Details
Description
Background:
During investigation of CBSE-967 (rebalance failing) we ultimately identified that one of the 6 nodes had an incorrect entry in /etc/hosts: node-03 had the address of node-01 as loopback (127.0.0.1). This appeared to ultimately be the cause of the failing rebalance - it succeeded after correcting this error.
During the discussion of the problem, Alk K commented that 2.5.0 should be able to detect this situation:
> > [DaveR]: If a (remote) cluster node's name resolves to loopback IP / to the same IP as itself, this should flag a warning state.
> [Alk K] That's not a bug.

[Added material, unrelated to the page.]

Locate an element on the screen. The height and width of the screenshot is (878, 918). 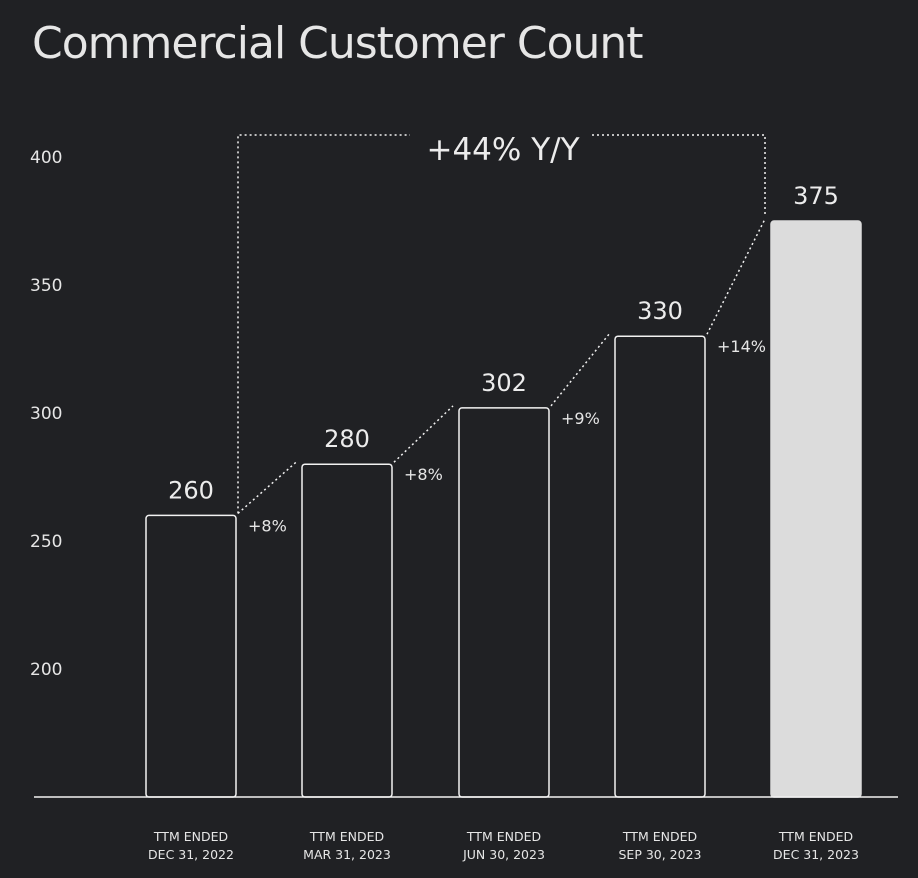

There are a number of environments where we want multiple nodes to be on same IP. Ideally we'd have some way to detect that we're talking to wrong memcached instance. And in fact 2.5.0-s per-node memcached password should actually provide exactly that.
However it appears we didn't detect the problem in this situation.
Steps to reproduce:
1. Create node1 with a correct /etc/hosts. Install and init cluster on this node Add a bucket and some data (maybe example bucket). Example of correct /etc/hosts:
10.0.0.1 node1 node1.local
10.0.0.2 node2 node2.local
2. Create node2, give it a /etc/hosts entry for node1 to loopback:
127.0.0.1 node1 node1.local
10.0.0.2 node2 node2.local
3. Add node2 to the cluster (from node1's UI) as "node2.local".
4. Attempt rebalance. It will fail.
Logs attached from my basic reproducer.